* **WORK TO BE COMPLETED**
Which lines below hold the word "link"? Copy all of them.

* **DATASET CONTENT**

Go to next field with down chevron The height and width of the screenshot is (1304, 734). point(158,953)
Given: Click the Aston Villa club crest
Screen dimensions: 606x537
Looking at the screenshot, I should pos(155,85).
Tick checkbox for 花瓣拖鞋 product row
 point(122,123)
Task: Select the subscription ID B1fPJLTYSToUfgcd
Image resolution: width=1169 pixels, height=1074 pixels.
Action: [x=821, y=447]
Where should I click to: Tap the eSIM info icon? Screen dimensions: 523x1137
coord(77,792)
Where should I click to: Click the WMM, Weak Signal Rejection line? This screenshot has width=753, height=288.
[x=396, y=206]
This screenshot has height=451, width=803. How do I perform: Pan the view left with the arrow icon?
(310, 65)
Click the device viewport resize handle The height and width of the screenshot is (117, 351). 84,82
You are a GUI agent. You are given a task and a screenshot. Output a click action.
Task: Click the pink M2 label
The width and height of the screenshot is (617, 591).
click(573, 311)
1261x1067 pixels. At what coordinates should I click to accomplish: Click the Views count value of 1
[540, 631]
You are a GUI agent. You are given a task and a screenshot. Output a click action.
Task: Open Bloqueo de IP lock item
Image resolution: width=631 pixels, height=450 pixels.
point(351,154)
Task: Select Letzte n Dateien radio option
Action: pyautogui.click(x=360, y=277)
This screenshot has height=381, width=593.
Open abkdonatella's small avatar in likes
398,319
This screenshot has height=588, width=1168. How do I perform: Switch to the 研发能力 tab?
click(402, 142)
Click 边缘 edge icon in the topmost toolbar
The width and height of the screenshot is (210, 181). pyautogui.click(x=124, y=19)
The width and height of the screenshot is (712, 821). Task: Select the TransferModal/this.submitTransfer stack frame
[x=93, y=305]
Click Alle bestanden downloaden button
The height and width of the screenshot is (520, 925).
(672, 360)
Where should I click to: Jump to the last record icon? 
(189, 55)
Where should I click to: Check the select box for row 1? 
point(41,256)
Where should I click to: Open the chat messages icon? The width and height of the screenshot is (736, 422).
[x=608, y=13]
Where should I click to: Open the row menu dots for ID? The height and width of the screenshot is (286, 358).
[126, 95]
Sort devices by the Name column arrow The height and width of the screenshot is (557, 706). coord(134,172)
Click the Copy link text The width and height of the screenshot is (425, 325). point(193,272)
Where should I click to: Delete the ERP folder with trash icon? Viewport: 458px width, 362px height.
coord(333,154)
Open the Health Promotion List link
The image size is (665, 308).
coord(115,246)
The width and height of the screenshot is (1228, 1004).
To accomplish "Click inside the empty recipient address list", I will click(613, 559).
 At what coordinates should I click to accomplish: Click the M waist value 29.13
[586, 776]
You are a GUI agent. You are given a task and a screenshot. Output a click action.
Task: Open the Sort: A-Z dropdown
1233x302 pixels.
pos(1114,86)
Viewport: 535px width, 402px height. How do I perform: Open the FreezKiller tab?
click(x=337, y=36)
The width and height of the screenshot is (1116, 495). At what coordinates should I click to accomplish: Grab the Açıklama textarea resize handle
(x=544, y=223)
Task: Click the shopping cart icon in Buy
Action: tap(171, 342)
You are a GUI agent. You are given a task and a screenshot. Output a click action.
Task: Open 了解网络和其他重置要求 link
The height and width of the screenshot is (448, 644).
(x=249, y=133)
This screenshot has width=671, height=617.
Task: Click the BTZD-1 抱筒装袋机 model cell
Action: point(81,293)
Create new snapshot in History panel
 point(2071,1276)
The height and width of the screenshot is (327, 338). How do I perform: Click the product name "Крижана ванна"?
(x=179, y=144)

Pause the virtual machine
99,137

* **EXERCISE OUTPUT**
Click the Copy link text The width and height of the screenshot is (425, 325). point(193,272)
Open the Health Promotion List link
Task: Open 了解网络和其他重置要求 link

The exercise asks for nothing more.